For Private AI in HomeLAB, I was searching for budget-friendly GPUs with a minimum of 24GB RAM. Recently, I came across the refurbished NVIDIA Tesla P40 on eBay, which boasts some intriguing specifications:
- GPU Chip: GP102
- Cores: 3840
- TMUs: 240
- ROPs: 96
- Memory Size: 24 GB
- Memory Type: GDDR5
- Bus Width: 384 bit
Since the NVIDIA Tesla P40 comes in a full-profile form factor, we needed to acquire a PCIe riser card.
A PCIe riser card, commonly known as a “riser card,” is a hardware component essential in computer systems for facilitating the connection of expansion cards to the motherboard. Its primary role comes into play when space limitations or specific orientation requirements prevent the direct installation of expansion cards into the PCIe slots on the motherboard.
Furthermore, I needed to ensure adequate cooling, but this posed no issue. I utilized a 3D model created by MiHu_Works for a Tesla P100 blower fan adapter, which you can find at this link: Tesla P100 Blower Fan Adapter.
As for the fan, the Titan TFD-B7530M12C served the purpose effectively. You can find it on Amazon: Titan TFD-B7530M12C.
Currently, I am using a single VM with PCIe pass-through. However, it was necessary to implement specific Advanced VM parameters:
pciPassthru.use64bitMMIO = true
pciPassthru.64bitMMIOSizeGB = 64
Now, you might wonder about the performance.
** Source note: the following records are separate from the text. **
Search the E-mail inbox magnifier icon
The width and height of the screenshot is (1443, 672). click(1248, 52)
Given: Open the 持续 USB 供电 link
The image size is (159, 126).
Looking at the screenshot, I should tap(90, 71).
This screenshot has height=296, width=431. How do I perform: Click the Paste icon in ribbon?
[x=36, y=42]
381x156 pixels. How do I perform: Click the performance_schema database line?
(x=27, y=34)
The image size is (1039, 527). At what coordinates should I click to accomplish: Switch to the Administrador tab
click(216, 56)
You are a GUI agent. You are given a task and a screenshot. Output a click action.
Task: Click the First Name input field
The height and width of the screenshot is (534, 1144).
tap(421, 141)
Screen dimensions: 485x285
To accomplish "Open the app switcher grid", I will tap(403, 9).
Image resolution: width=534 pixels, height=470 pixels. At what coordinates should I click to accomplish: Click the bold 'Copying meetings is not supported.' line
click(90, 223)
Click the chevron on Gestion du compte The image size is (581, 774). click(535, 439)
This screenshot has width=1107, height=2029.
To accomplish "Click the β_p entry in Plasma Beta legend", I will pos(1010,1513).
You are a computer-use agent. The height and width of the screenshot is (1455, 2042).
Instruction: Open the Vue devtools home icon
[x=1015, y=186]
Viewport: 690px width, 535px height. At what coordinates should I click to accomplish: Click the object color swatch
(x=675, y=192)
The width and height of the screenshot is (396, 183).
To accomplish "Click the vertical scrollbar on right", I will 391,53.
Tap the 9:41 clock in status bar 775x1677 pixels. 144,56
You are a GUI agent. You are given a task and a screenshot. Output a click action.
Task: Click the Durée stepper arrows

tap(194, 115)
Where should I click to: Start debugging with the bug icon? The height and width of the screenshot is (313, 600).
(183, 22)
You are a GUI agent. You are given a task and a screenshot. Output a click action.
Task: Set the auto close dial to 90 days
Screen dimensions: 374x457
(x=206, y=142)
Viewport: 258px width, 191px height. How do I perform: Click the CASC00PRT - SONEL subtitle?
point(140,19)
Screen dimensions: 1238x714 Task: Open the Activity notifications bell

It’s outstanding, delivering speeds up to 16x-26x times faster than the CPU. To provide you with an idea of the performance, I conducted a llama-bench test:
pp 512 | CPU t/s | GPU t/s | Acceleration |
llama 7B mostly Q4_0 | 9.50 | 155.37 | 16x |
llama 13B mostly Q4_0 | 5.18 | 134.74 | 26x |
./llama-bench -t 8
| model | size | params |
| ------------------------------ | ---------: | ---------: |
| llama 7B mostly Q4_0 | 3.56 GiB | 6.74 B |
| llama 7B mostly Q4_0 | 3.56 GiB | 6.74 B |
| backend | threads | test | t/s |
| ---------- | ---------: | ---------- | ---------------: |
| CPU | 8 | pp 512 | 9.50 ± 0.07 |
| CPU | 8 | tg 128 | 8.74 ± 0.12 |
./llama-bench -ngl 3800
ggml_init_cublas: GGML_CUDA_FORCE_MMQ: no
ggml_init_cublas: CUDA_USE_TENSOR_CORES: yes
ggml_init_cublas: found 1 CUDA devices:
Device 0: Tesla P40, compute capability 6.1
| model | size | params |
| ------------------------------ | ---------: | ---------: |
| llama 7B mostly Q4_0 | 3.56 GiB | 6.74 B |
| llama 7B mostly Q4_0 | 3.56 GiB | 6.74 B |
| backend | ngl | test | t/s |
| ---------- | --: | ---------- | ---------------: |
| CUDA | 3800 | pp 512 | 155.37 ± 1.26 |
| CUDA | 3800 | tg 128 | 9.31 ± 0.19 |
./llama-bench -t 8 -m ./models/13B/ggml-model-q4_0.gguf
| model | size | params |
| ------------------------------ | ---------: | ---------: |
| llama 13B mostly Q4_0 | 6.86 GiB | 13.02 B |
| llama 13B mostly Q4_0 | 6.86 GiB | 13.02 B |
| backend | threads | test | t/s |
| ---------- | ---------: | ---------- | ---------------: |
| CPU | 8 | pp 512 | 5.18 ± 0.00 |
| CPU | 8 | tg 128 | 4.63 ± 0.14 |
./llama-bench -ngl 3800 -m ./models/13B/ggml-model-q4_0.gguf
ggml_init_cublas: GGML_CUDA_FORCE_MMQ: no
ggml_init_cublas: CUDA_USE_TENSOR_CORES: yes
ggml_init_cublas: found 1 CUDA devices:
Device 0: Tesla P40, compute capability 6.1
| model | size | params |
| ------------------------------ | ---------: | ---------: |
| llama 13B mostly Q4_0 | 6.86 GiB | 13.02 B |
| llama 13B mostly Q4_0 | 6.86 GiB | 13.02 B |
| backend | ngl | test | t/s |
| ---------- | --: | ---------- | ---------------: |
| CUDA | 3800 | pp 512 | 134.74 ± 1.29 |
| CUDA | 3800 | tg 128 | 8.42 ± 0.10 |
Feel free to explore this setup for your Private AI in HomeLAB.